Swarthmore College has agreed to settle a lawsuit brought by an expelled student in a case that questioned whether the school's policies for handling sexual assault allegations were biased against men.
The young man at its center - an honors student and former high school class president from Durham, N.C. - had maintained that he was wrongfully found guilty of sexual misconduct by a school eager to quash criticism that it did not take assault allegations seriously.
Neither the lawyer for the student, identified in court documents only as John Doe, nor the college would discuss the terms of their agreement, citing a confidentiality clause. But in a joint motion to dismiss the case filed last month, the school acknowledged that new information cast doubt on whether the panel of faculty, students, and staff that heard the case was impartial in making its decision.
"The college agrees that the new information raises sufficient questions about the fairness of the hearing to warrant vacating the panel's findings and sanction," the motion reads.
College spokeswoman Alisa Giardinelli declined to discuss what that information was, but said Swarthmore has always sought to apply its policies in a fair manner.
"If we are made aware of new information that could affect a student conduct decision, whether during the course of a lawsuit or otherwise, it is the right thing to do to reevaluate," she said.
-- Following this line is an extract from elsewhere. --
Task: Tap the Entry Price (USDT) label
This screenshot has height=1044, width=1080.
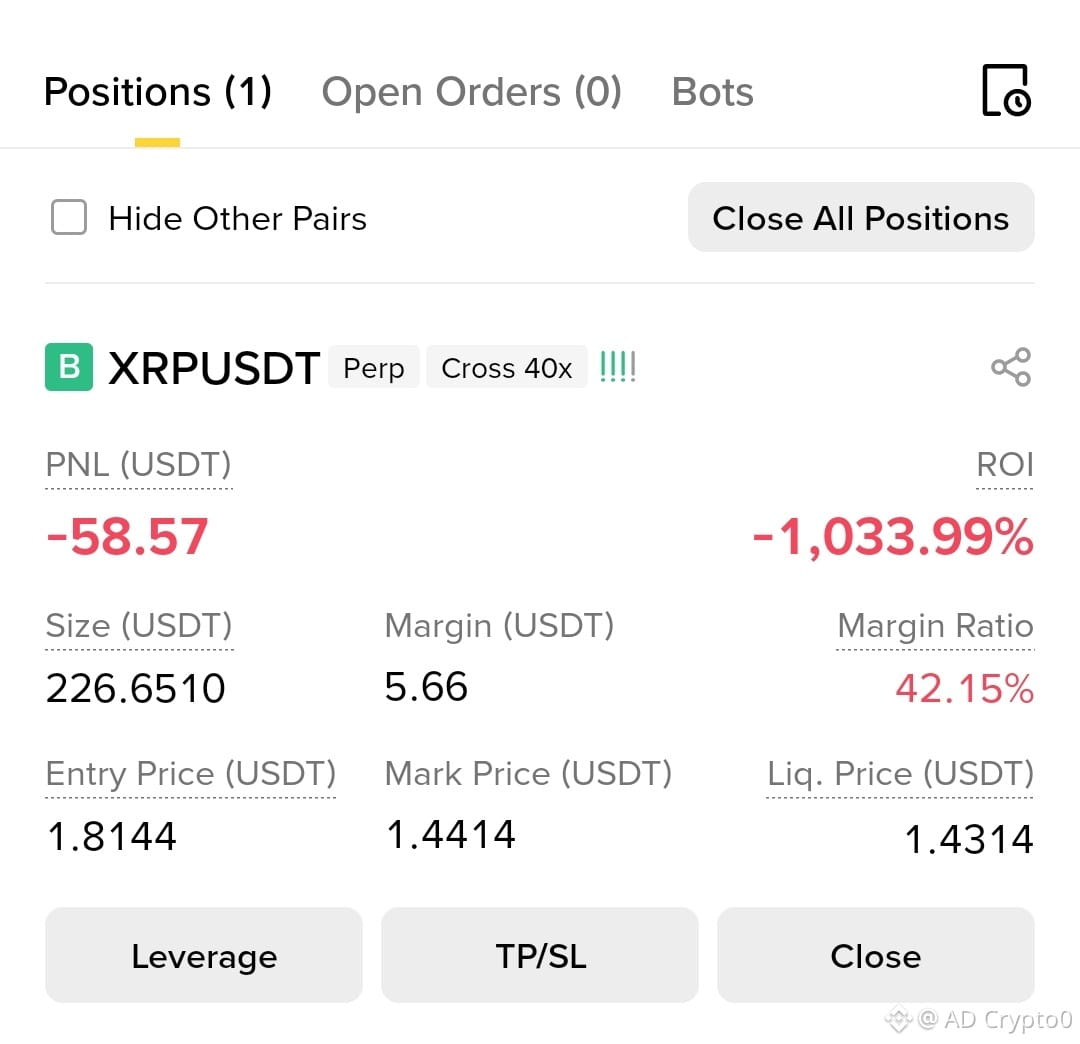Action: [x=191, y=774]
The settlement comes amid a renewed nationwide push from victim advocates, government regulators, and even the White House for universities to respond more aggressively to sexual assaults on their campuses.
The U.S. Department of Education continues to investigate the way Swarthmore and 54 other colleges, including Temple and Pennsylvania State Universities, handle sexual assault cases.
Meanwhile, several men at schools like Temple, Vassar, Duke, and Columbia have filed suits similar to the one at Swarthmore, contending there is inherent bias in the way their institutions investigate and punish sexual assault claims.
Few colleges have grappled with both sides of the issue as publicly as Swarthmore, a highly selective school of 1,500-plus students in Delaware County. Student protests across the campus last year culminated with two women filing a highly publicized formal complaint with the Department of Education, saying they had been sexually assaulted and then ignored.
It was in that environment that the young man identified as John Doe said he became a scapegoat. Less than two weeks after the federal complaint, he said, the school reopened a complaint filed against him nearly a year earlier.
It centered on his actions during two sexual encounters with a classmate in 2011. While neither involved intercourse, the man and his accuser later had sex, which she said she initiated.
The young man's lawyer, Patricia Hamill, contended that Swarthmore violated many of its own policies in determining her client's guilt and expelling him.
Since the lawsuit's filing, Swarthmore has overhauled several of those policies, most notably its practice of putting cases of alleged sexual misconduct before a board with little background in law or investigative technique.
Now, a retired state Supreme Court justice hired by the school hears all sexual misconduct cases, and the college determines punishments for those found guilty.
Under the agreement, Swarthmore has agreed to lift its expulsion of Hamill's client. However, should he seek to reenroll at the college, the case that led to his dismissal would have to be reevaluated.
As for her client, Hamill said that he is currently enrolled as a senior at another school and has no plans to return to Swarthmore.
"We're pleased that Swarthmore College has agreed to vacate the findings and sanctions against our client," she said.